Exercise data:

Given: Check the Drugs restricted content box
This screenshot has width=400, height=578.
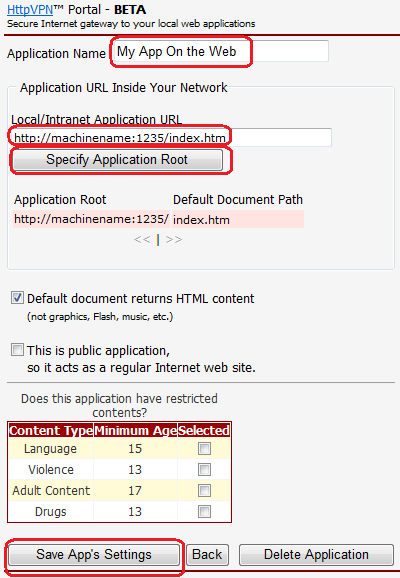Looking at the screenshot, I should (204, 512).
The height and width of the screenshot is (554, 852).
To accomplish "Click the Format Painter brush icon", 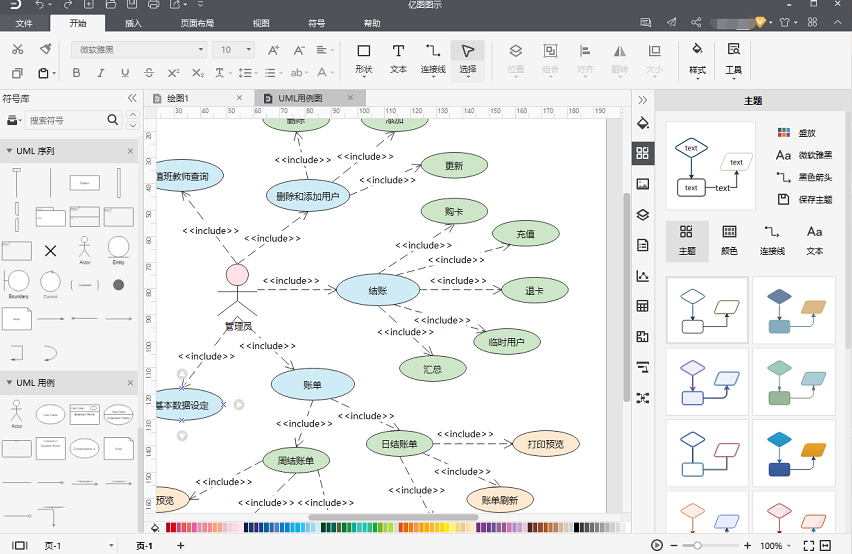I will [x=46, y=49].
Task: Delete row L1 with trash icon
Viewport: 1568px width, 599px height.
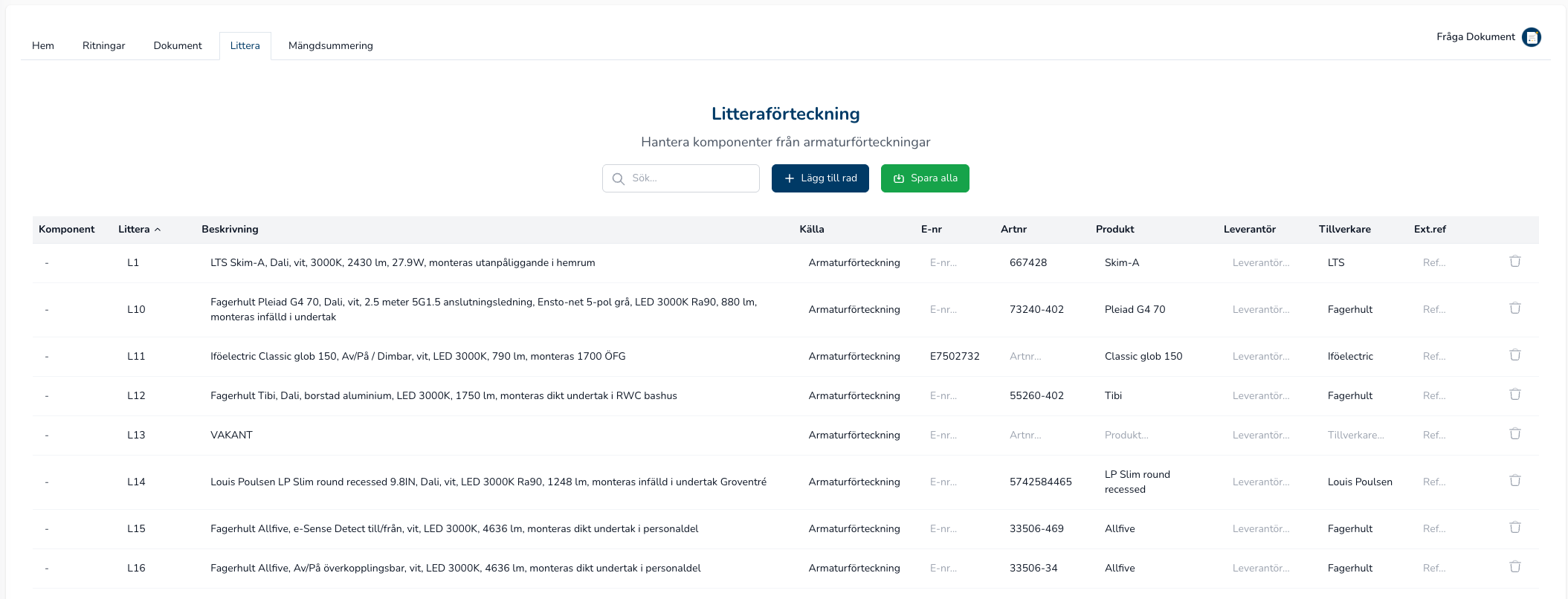Action: point(1514,262)
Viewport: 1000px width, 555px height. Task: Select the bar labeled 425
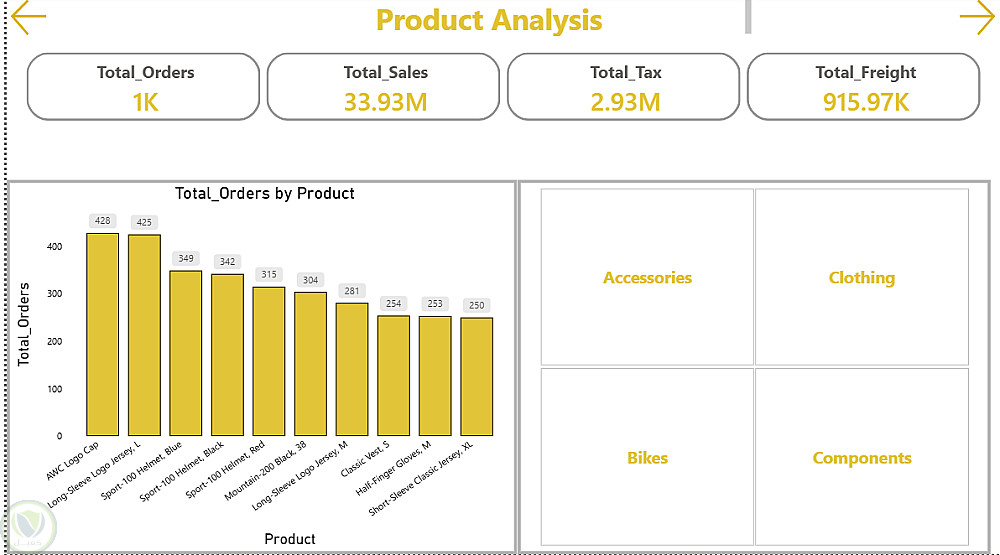tap(144, 335)
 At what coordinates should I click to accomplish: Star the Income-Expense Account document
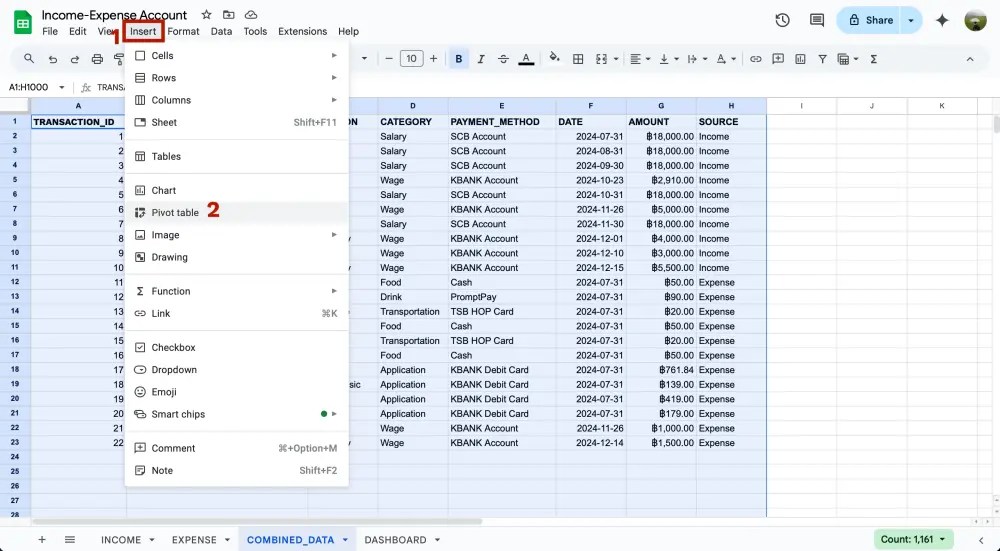coord(206,15)
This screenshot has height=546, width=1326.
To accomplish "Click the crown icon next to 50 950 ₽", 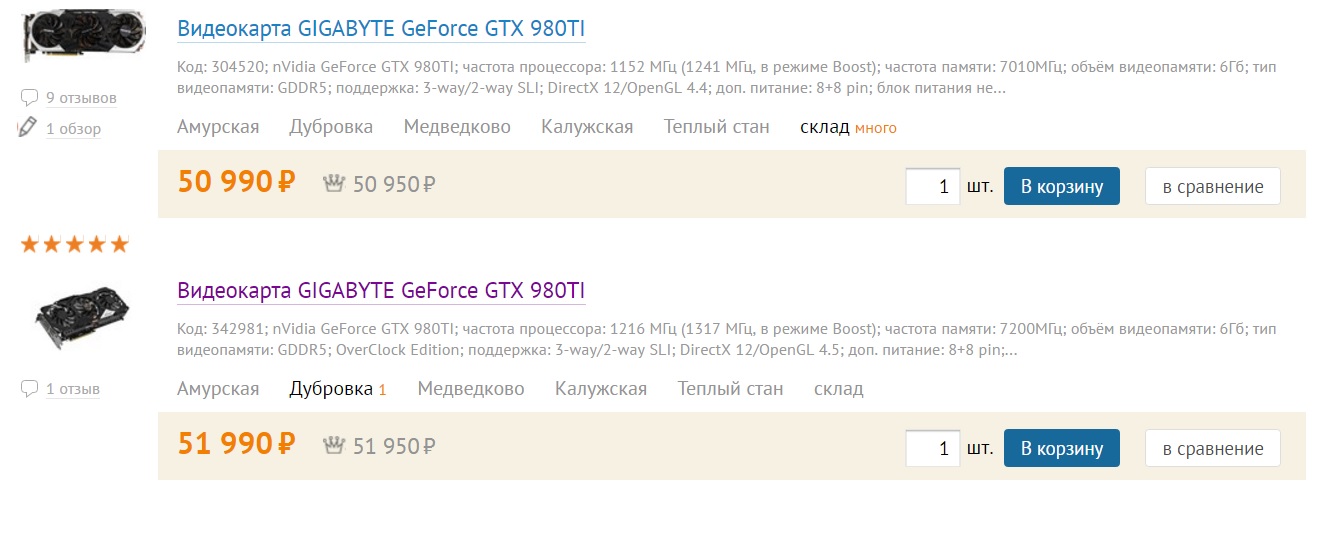I will coord(334,183).
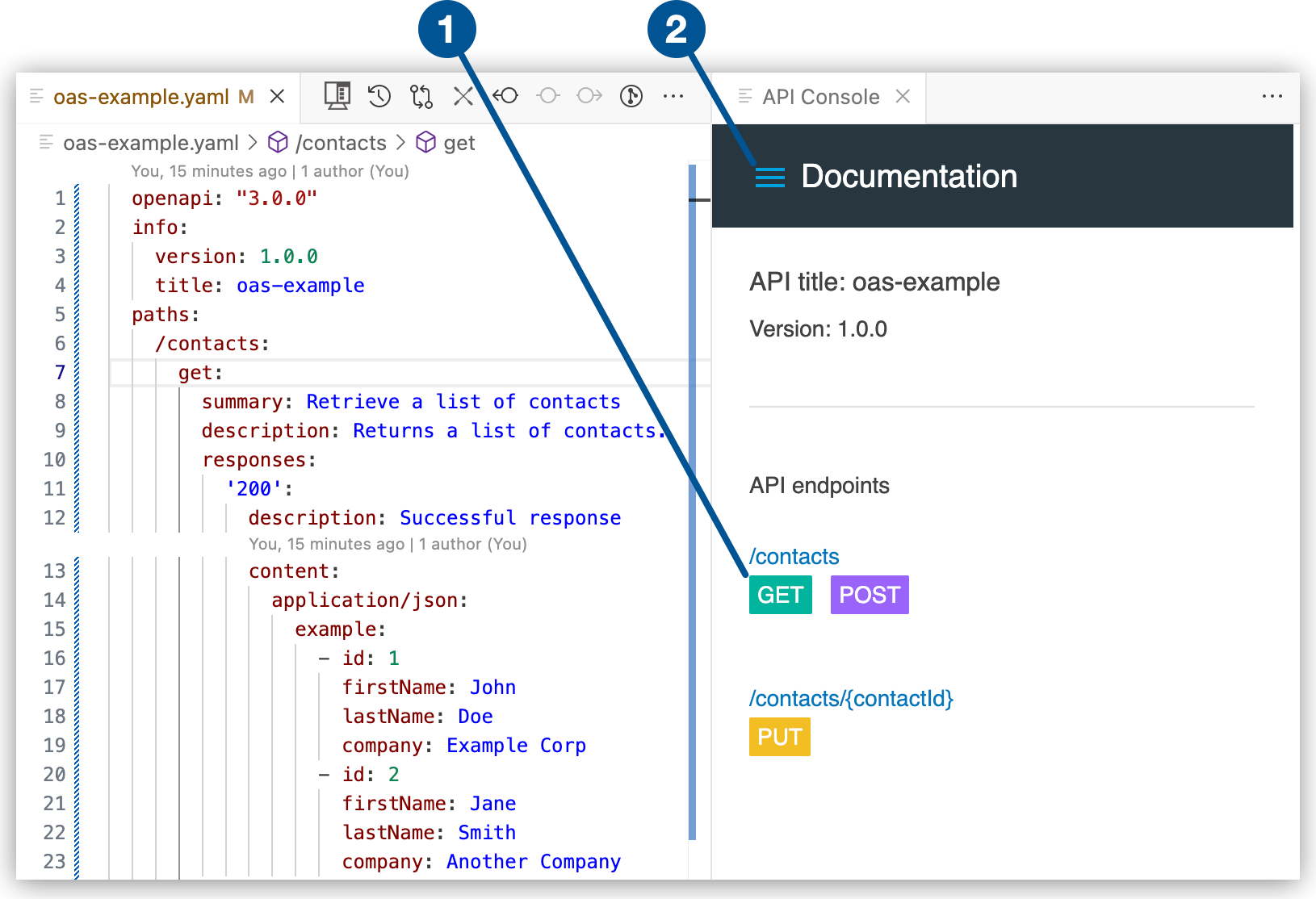Select the GET method button under /contacts
Screen dimensions: 1316x899
click(x=780, y=595)
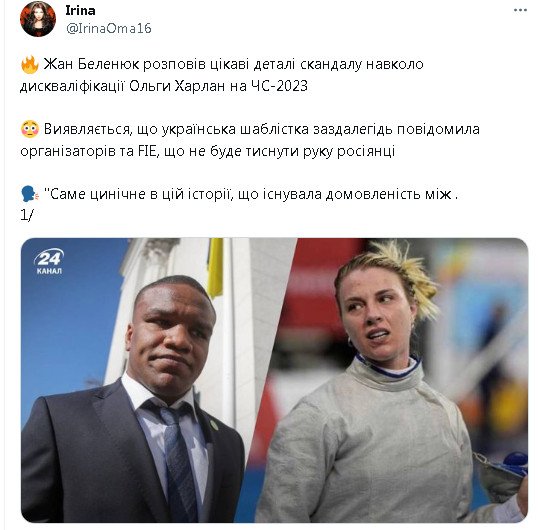Click the yellow flag behind the man

(x=215, y=268)
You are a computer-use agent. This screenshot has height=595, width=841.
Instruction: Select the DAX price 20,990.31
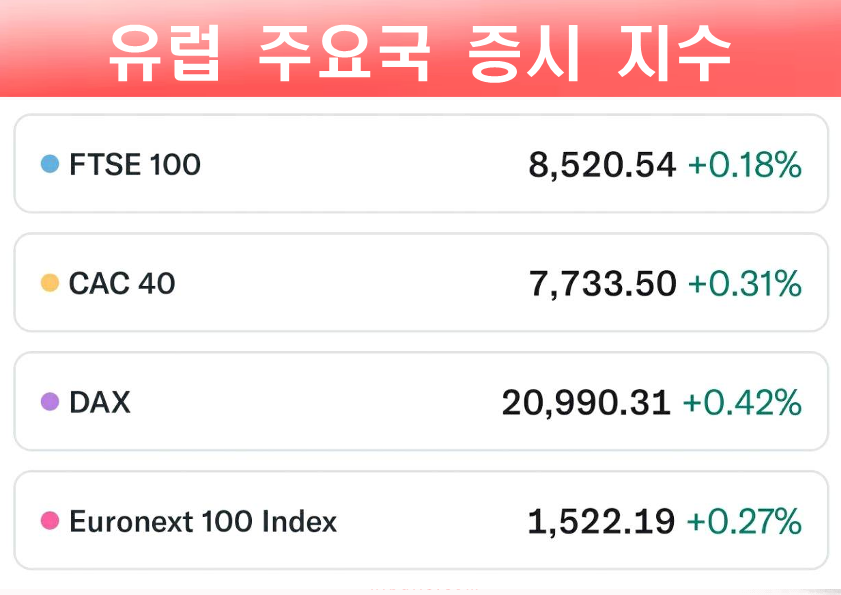pyautogui.click(x=586, y=403)
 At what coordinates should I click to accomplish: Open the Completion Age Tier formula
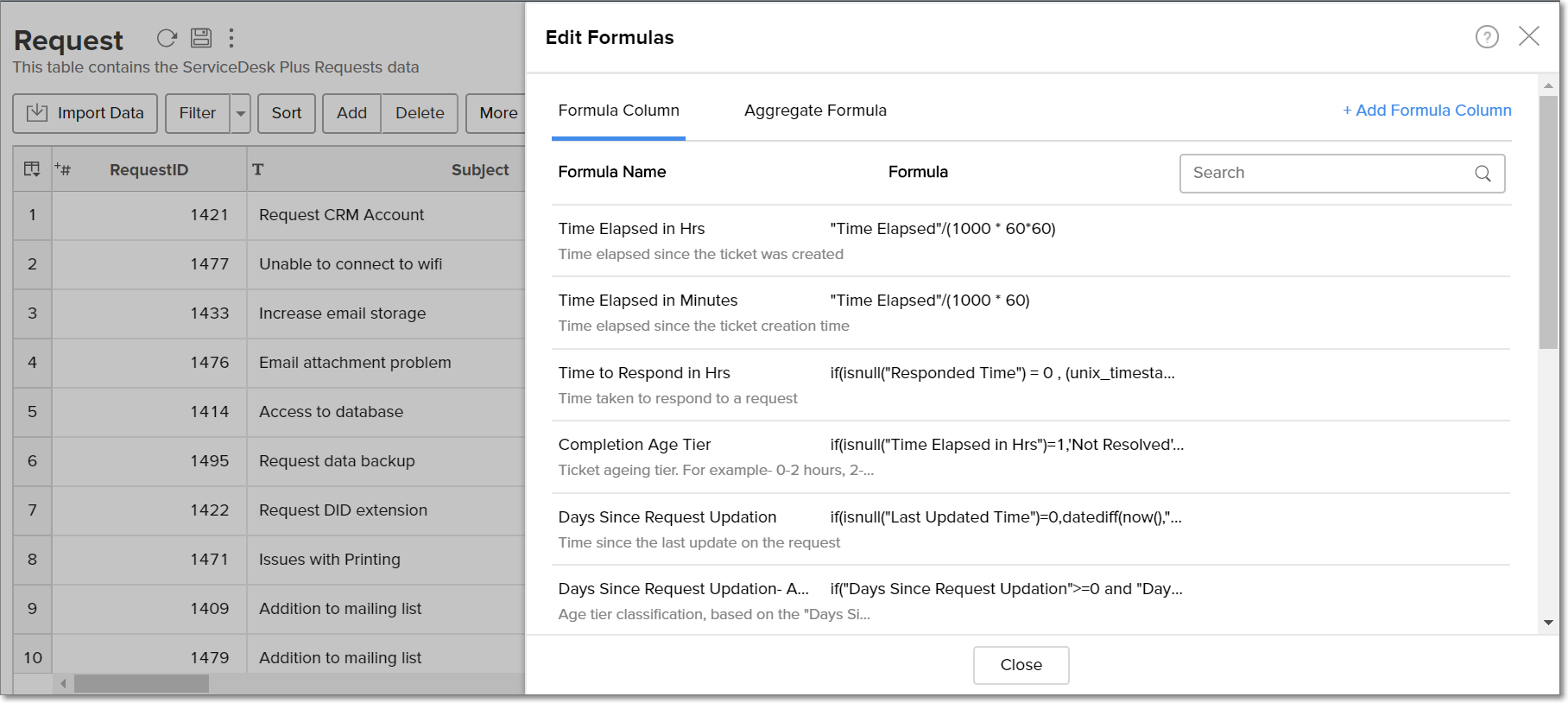coord(635,445)
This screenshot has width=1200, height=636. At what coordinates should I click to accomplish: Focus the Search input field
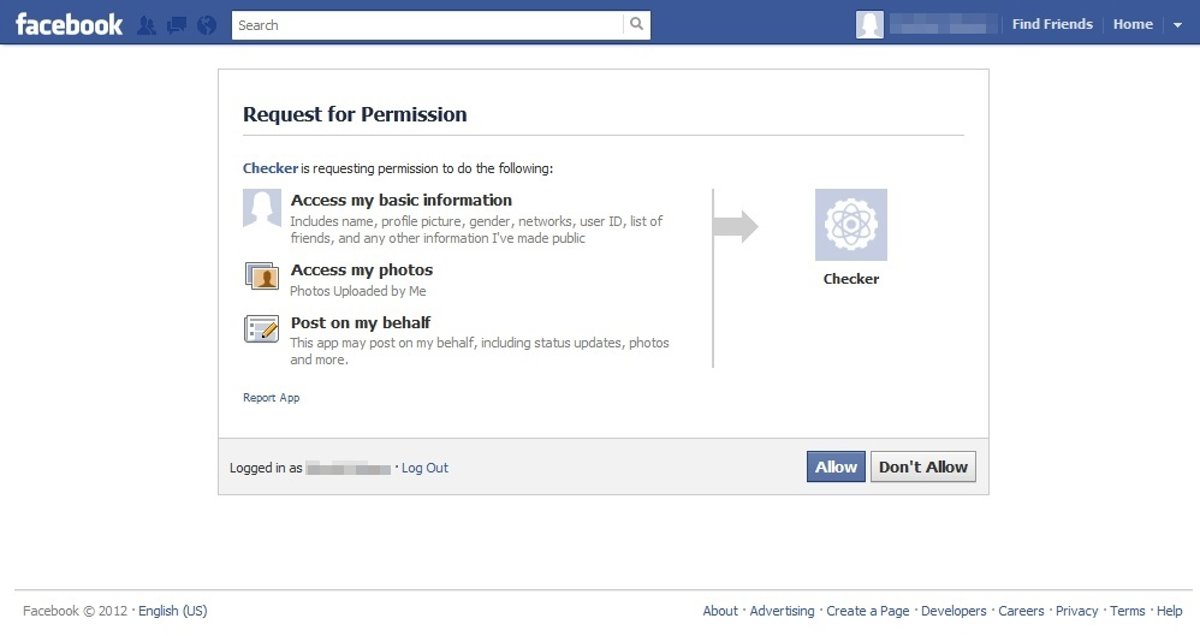(x=428, y=25)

Work to be completed: Copy out every line in the records above that contains the string "height", treating uppercase and lowercase as different.

Exercise answer:
This screenshot has width=400, height=578.
The height and width of the screenshot is (554, 852).
Viewport: 1568px width, 599px height.
Viewport: 1000px width, 555px height. Task: Select the bar labeled 425
This screenshot has height=546, width=1326.
You are a computer-use agent. This screenshot has height=595, width=841.
This screenshot has width=1200, height=636. At what coordinates should I click to accomplish: Focus the Search input field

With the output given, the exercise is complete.